- _Bagian Dokumen_
▽
Wednesday, February 10, 2016

Kala Asap Kembali Mengancam (1)

Tahun lalu, sekitar dua juta hektar lahan di Indonesia di Sumatera, Borneo, dan separuh barat Papua, habis terbakar. Kebakaran besar menyebabkan polusi udara, ratusan ribu orang menjalani menderita sakit, dan pelemahan prekonomian daerah yang sudah terpukul akibat penurunan harga komoditas. Emisi karbon harian dari kebakaran selama puncak krisis bahkan lebih tinggi daripada emisi harian dari seluruh kegiatan ekonomi di Amerika Serikat.

Kebakaran di kebun akasia pada pemasok APP di Riau, yang bersiap menjadi kebun sawit.
Kebakaran di kebun akasia di Sumatera. 
Sebagian besar kabut asap karena kebakaran lahan gambut terdegradasi. Lahan gambut sehat mirip spons basah, kala kering sangat rentan kebakaran. Lahan gambut terbakar nyaris mustahil padam menggunakan teknik pemadaman konvensional. Hanya hujan terus-menerus yang dapat memadamkan kebakaran. Kekeringan diperkirakan terjadi lagi di Indonesia dan sekitarnya, berpotensi menimbulkan kebakaran lebih buruk daripada peristiwa Armageddon tahun lalu, yang disebut oleh beberapa pengamat sebagai bencana lingkungan terburuk abad ke-21.

Proyeksi ini tak hanya mengerikan bagi pemerintah daerah dan masyarakat, juga bagi perusahaan-perusahan yang punya konsesi di Sumatera dan Kalimantan. Perusahaan yang paling terekspos dalam peristiwa kebakaran lalu, adalah Asia Pulp & Paper (APP), perusahaan raksasa kehutanan yang memperoleh bubur kayu dari puluhan pemasok di ratusan ribu hektar lahan gambut. APP mendapat serangan langsung tahun lalu ketika ditemukan titik api di konsesi beberapa pemasok mereka. Meskipun APP tegas menyangkal mereka tak membakar, APP tetap diasingkan di Singapura, beberapa toko menyingkirkan produk-produk mereka secara masal dan pemerintah mengancam dengan denda jutaan dolar.

Ironisnya, bisa dikatakan, tak ada perusahaan Indonesia yang berbuat lebih dibandingkan APP untuk menebus kesalahan masa lalu. Sejak awal 2013, APP memulai upaya ambisius mengubah cara berbinis mereka, termasuk menerapkan larangan konversi hutan dan lahan gambut menjadi perkebunan baru, membangun protokol mengurangi konflik dengan masyarakat setempat, dan berjanji mendukung konservasi lansekap dan restorasi ekosistem inisiatif.
△
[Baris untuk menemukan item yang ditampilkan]
▽
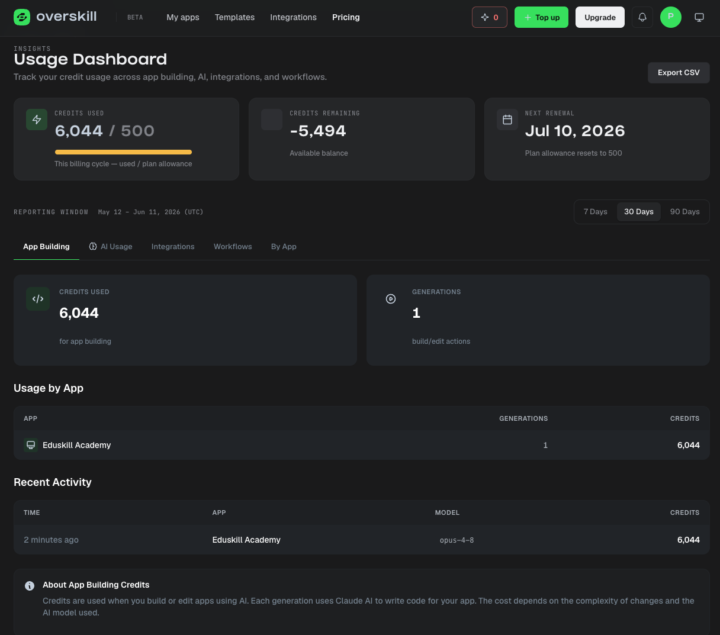The image size is (720, 635).
Task: Select the 30 Days reporting window
Action: (638, 212)
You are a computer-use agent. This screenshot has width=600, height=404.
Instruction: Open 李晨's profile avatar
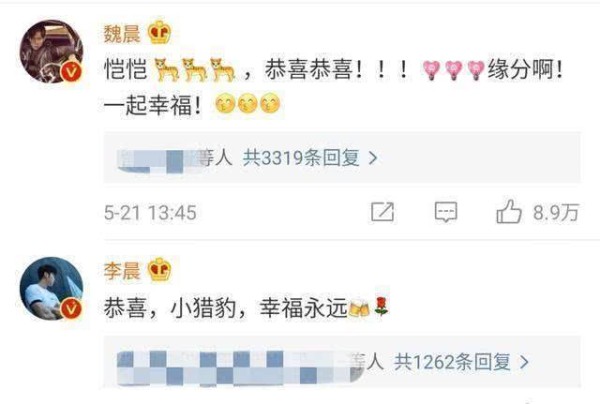[x=51, y=288]
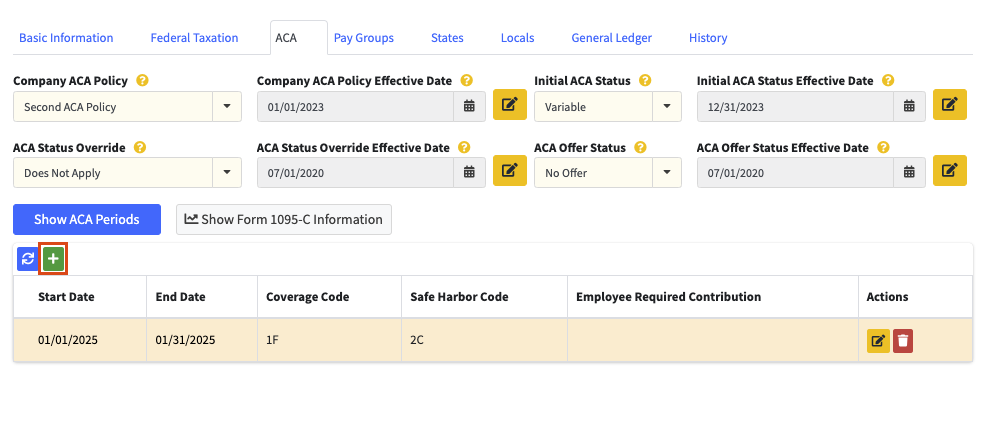
Task: Click the green add new row icon
Action: (x=53, y=259)
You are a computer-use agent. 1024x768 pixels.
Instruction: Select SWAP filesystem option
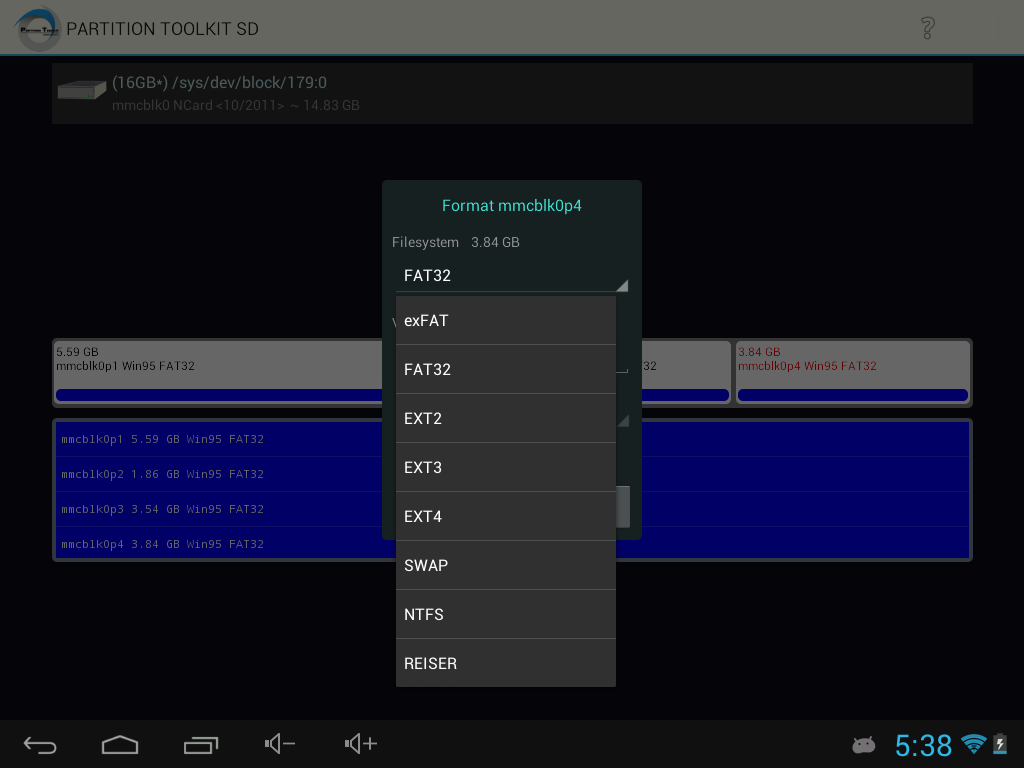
△
- _Tugas 1_
Salin tanpa perubahan sebagian teks tentang kebakaran lahan: mulai dari kata-kata yang memuat "Wednesday, February 10, 2016" dan berhenti setelah "di Amerika Serikat.".
- _Tugas 2_
Menurut teks tentang kebakaran lahan, berapa luas lahan di Indonesia yang habis terbakar tahun lalu?
- _Tugas 3_
Teruskan teks tentang kebakaran lahan, dimulai setelah kalimat terakhir yang ditampilkan.

- _Jawaban 1_
Wednesday, February 10, 2016

Kala Asap Kembali Mengancam (1)

Tahun lalu, sekitar dua juta hektar lahan di Indonesia di Sumatera, Borneo, dan separuh barat Papua, habis terbakar. Kebakaran besar menyebabkan polusi udara, ratusan ribu orang menjalani menderita sakit, dan pelemahan prekonomian daerah yang sudah terpukul akibat penurunan harga komoditas. Emisi karbon harian dari kebakaran selama puncak krisis bahkan lebih tinggi daripada emisi harian dari seluruh kegiatan ekonomi di Amerika Serikat.

- _Jawaban 2_
Sekitar dua juta hektar.

- _Jawaban 3_
Tetapi peninggalan APP tidak mudah memutarbalikkan keadaan sebagaimana dibuktikan oleh peristiwa kebakaran yang terjadi baru-baru ini. Walaupun APP mungkin tidak membakar, praktik-praktik pengelolaan perkebunan tradisional memungkinkan kebakaran. Sebagai contoh, pengeringan lahan gambut–sebuah praktik yang secara luas di sektor perkebunan, termasuk industri bubur kayu, balok, dan minyak sawit—secara dramatis meningkatkan risiko kebakaran. Api di luar area konsesi dapat mudah menyebar ke perkebunan dan hutan rapat yang diperburuk kondisi drainase dan kekeringan.

Jadi, menghentikan deforestasi saja tidak cukup bagi APP untuk meminimalisir risiko kebakaran. Mereka harus mengembalikan fungsi dasar ekosistem di area mereka beroperasi dengan cara menaikkan level air lahan gambut. Karena itu, pada tahun ketiga sejak APP berkomitmen konservasi hutan, APP menjabarkan bagaimana permulaan melakukan hal ini.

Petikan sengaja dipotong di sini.